The first time I saw Bill Hicks, he was being interviewed on ‘The Word’ in 1992. Terry Christian, seemingly knowing very little about him, stumbled through an awkward and dull interview where everything Hicks said seemed to go over his head. Perhaps he was distracted by the fact that a drunk Ollie Read was due on shortly, or maybe it was just Christian being the wanker he generally was. Before the show, I had only a little more knowledge of Hicks than Terry seemed to have. I’d read about him in a couple of magazines, but never seen any of his routines, this being the pre-internet age. Despite the best efforts of the host, this short interview piqued my interest sufficiently for me to go and actively seek out Hicks’ work. The first thing I saw was 1992’s ‘Relentless’, recorded at the Montreal comedy festival. What I’d previously read about him, and the interview I’d seen, didn’t even hint at the incendiary talent he had. Raging, obscene, political, confrontational, compassionate and very, very funny. I was hooked straight away. I didn’t know that comedy could be like this. Up until then it had been all Vic and Bob, Monty Python and The Young Ones for me. I remember going into the school the following Monday feeling like I was carrying a secret. There was no way I was going to bother telling my friends about Hicks. They didn’t even get Vic and Bob or Python. There was no way they would have any interest in a sweaty, sweary American bloke chain smoking and talking about politics, sex and America. And frankly, I didn’t want them to know about him. I’d discovered what I thought was the first rock’n’roll comedian, and, in the absence of like-minded contemporaries, I didn’t feel like sharing.

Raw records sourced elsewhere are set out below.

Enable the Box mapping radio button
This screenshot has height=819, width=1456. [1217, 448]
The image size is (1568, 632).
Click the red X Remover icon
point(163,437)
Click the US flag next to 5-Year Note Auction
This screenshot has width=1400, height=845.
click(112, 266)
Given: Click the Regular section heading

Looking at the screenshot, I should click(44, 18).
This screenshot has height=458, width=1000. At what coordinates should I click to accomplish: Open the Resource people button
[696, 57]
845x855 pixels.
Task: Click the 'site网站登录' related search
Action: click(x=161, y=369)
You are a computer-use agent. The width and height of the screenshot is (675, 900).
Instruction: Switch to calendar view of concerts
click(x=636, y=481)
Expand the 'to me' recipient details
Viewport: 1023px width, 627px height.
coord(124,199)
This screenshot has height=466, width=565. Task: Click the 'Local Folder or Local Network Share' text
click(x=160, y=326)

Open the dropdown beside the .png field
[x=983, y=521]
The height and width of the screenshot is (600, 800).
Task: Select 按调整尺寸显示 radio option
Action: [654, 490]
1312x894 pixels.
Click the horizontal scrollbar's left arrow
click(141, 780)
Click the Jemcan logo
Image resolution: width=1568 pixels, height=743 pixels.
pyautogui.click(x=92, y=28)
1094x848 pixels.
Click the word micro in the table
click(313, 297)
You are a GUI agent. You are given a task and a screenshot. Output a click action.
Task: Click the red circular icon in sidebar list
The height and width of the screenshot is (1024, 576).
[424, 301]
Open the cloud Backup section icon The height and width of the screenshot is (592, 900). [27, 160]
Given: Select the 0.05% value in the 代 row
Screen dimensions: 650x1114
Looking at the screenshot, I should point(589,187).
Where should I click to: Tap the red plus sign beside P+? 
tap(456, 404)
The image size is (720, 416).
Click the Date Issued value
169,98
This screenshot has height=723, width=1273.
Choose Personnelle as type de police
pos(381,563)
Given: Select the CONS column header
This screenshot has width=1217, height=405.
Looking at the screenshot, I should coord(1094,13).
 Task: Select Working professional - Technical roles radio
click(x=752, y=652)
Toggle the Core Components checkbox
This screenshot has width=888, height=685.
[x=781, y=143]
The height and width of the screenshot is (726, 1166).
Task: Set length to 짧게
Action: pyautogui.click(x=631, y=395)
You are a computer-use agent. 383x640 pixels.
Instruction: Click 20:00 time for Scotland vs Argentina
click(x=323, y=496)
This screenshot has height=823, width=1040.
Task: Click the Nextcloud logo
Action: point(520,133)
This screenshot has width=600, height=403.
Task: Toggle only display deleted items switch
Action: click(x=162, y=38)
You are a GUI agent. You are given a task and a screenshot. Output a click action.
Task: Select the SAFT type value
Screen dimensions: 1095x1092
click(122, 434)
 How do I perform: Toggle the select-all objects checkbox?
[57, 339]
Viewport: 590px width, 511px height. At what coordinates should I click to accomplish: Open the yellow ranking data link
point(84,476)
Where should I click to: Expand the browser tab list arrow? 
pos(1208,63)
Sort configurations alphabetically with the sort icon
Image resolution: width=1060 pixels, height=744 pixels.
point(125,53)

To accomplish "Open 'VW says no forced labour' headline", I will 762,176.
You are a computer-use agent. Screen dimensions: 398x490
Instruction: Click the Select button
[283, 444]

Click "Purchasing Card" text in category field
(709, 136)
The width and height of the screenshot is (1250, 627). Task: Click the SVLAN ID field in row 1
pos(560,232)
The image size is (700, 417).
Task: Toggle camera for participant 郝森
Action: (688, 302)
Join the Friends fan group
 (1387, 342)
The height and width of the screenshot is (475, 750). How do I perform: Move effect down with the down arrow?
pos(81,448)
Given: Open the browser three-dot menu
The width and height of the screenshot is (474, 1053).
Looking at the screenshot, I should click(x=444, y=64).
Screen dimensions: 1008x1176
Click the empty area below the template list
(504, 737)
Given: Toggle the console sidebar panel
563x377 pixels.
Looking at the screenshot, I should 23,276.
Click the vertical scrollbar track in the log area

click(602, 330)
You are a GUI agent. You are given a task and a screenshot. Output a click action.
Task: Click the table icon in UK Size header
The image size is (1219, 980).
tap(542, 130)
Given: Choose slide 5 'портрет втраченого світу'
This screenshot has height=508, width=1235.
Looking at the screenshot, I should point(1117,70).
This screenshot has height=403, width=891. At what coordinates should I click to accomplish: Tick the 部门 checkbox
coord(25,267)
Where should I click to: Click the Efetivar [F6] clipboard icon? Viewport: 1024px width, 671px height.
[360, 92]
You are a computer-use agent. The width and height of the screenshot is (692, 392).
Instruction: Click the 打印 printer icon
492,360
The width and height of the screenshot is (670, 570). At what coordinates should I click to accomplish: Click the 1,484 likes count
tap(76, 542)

Then, barely a year later, I read that Bill Hicks had died. I hadn’t even heard he was ill, but while working on a TV series for Channel 4, he had been diagnosed with pancreatic cancer. Despite chemotherapy (whilst he was still touring, and writing vociferously), the cancer spread to his liver, and he died on 26th February 1994, aged just 32. The same year, Channel 4 screened ‘It’s Just A Ride’, a documentary combining performance footage with interviews with friends, family and famous fans, and it was a testament to his massive talent, and to what a huge loss he was.
As with any cult figure who dies before their time, Hicks’ legendary status was instantly assured, and it the 21 years since his death, Hicks has been afforded the standing of the likes of Hendrix, Lennon and Cobain by many. But is such status warranted?
For the first time, all of Hicks’ most notable performance films are collected together here, starting with ‘One Night Stand’ from 1989, ‘Sane Man’ from the same year, followed by ‘Relentless’ and ‘Revelations’ from 1992 and 1993 respectively, as well as ‘It’s Just A Ride’. Watching Hicks in action, it’s easy to see why we were all so excited. And it’s more than just nostalgia. A lot of what Hicks was talking about in the early 90’s is still relevant today. Some of it, particularly the stuff about corporate America, is even more so.
Although some of the material is repeated across the various films, it doesn’t soften his power. The most notable change across the films is the growing compassion he displays. The anger and edge was there from the off, and never diminished, but the growing spirituality is noticeable.
There has, in recent years, been something of a mini backlash against Hicks. Or maybe not so much of a backlash, so much as other comedians and critics arguing that Hicks has only achieved the adulation he has because of his early death. They say he was just one of many like-minded comics who emerged in the late 80’s/early 90’s, and that any one of them is just as deserving, but that by dying when he did, Hicks was rocketed to posthumous stardom. I’m no expert on comedy, so this may well be true, but it’s certainly worth remembering that Dennis Leary, who went on to have huge success as an actor and show runner, pretty much made his career by shamelessly plagiarising Bill Hicks. Not just ‘borrowing’ in a way that is accepted amongst comedians, but plain stealing.
Many have come to regard Hicks as a philosopher comedian, a title which may be better bestowed upon the great George Carlin, and there’s no doubt he was one of many hugely talented comedians performing similar material, but there’s no denying Hicks’ place as one of the comedy greats is genuinely deserved. And this collection is a great reminder of that.